Frankenmuth Credit Union
- Company type: Credit union
- Industry: Financial services
- Founded: 1964
- Headquarters: Frankenmuth, Michigan, United States
- Products: Savings; checking; consumer loans; mortgages; credit cards; online banking
- Website: frankenmuthcu.org

= Frankenmuth Credit Union =

Frankenmuth Credit Union is a federally insured, state-chartered credit union headquartered in Frankenmuth, Michigan and founded in 1964.

== History ==
Frankenmuth Credit Union was founded in 1964 by employees of the Carling Brewery and Star of the West Milling Company. Their original stated purpose was to serve the brewers and millers of the Frankenmuth, Michigan area. It primarily served employees of Carling Brewery, Zeilinger Beverage, Geyer's Brewery, and Star of the West Milling. It opened its membership to the wider community in 1969.

In December 2017, the company signed a ten-year naming rights deal to have the Birch Run Expo Center renamed the Frankenmuth Credit Union Event Center. The venue ultimately closed and was sold to Camping World in November 2020.

Frankenmuth Credit Union was recognized in 2020 by Forbes and Statista as one of the best credit unions in the nation.

In July 2021, the company introduced services specifically for the cannabis industry in Michigan.

The company merged with Owosso WBC Federal Credit Union on July 31, 2021, keeping the Frankenmuth Credit Union name.

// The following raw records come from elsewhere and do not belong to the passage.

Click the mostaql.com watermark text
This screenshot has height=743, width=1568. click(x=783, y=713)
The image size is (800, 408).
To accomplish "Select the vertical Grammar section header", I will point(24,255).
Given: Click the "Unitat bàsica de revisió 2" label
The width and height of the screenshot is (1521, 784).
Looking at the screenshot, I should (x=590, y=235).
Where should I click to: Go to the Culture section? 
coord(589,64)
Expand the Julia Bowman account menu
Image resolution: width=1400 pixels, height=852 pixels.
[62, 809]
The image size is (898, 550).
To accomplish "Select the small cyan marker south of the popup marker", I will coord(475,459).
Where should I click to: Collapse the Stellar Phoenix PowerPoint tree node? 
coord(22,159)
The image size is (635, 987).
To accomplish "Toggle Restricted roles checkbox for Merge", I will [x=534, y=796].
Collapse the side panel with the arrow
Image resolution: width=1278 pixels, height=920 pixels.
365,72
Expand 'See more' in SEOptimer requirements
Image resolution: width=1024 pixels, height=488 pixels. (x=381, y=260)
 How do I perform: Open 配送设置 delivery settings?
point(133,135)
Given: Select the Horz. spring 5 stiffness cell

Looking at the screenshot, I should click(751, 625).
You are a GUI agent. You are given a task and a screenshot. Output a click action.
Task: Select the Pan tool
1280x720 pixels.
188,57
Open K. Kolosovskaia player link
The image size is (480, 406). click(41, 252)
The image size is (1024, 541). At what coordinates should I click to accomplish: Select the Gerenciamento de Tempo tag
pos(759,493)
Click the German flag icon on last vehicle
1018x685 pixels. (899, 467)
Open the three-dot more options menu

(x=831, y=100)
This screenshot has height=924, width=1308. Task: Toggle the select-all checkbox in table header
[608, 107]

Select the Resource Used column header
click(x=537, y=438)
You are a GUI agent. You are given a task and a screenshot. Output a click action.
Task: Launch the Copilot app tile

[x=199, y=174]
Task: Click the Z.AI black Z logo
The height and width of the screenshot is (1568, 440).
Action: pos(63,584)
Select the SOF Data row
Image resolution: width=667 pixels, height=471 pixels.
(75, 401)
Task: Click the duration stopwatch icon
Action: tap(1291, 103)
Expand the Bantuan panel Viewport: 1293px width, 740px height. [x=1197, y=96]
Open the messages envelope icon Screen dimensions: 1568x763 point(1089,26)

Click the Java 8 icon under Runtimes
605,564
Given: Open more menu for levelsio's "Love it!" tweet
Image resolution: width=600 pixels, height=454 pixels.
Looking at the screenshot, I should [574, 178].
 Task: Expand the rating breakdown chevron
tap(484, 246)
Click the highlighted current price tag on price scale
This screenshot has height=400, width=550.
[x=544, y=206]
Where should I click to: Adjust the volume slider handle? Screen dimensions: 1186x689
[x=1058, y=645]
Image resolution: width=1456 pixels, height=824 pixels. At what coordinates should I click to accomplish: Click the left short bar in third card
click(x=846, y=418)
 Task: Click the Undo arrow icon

By February 2024, Frankenmuth Credit Union had branches in Bay, Genesee, Huron, Midland, Ogemaw, Saginaw, Sanilac, Shiawassee, and Tuscola counties.

== Operations ==
Frankenmuth Credit Union provides financial services as well as insurance, trust, and investment management to individuals and businesses.

== Controversies ==
In February 2024, the credit union was sued, along with Great Lakes Homes, in an eight-count civil lawsuit filed in Saginaw County, Michigan by sixteen plaintiffs from Saginaw, Bay, Midland and Roscommon counties in Michigan. The plaintiffs alleged that the credit union continued to send clients to Great Lakes Homes, even after a title company would no longer do business with Great Lakes Home because of suspected fraud. The lawsuit also claims that the credit union pressured clients to sign 'Draw Distribution Authorization' documents to release funds to Great Lakes Home and that the plaintiffs' homes construction were either not started, not completed, or deficient. The lawsuit asked for damages of more than US$25,000 for each of the eight counts.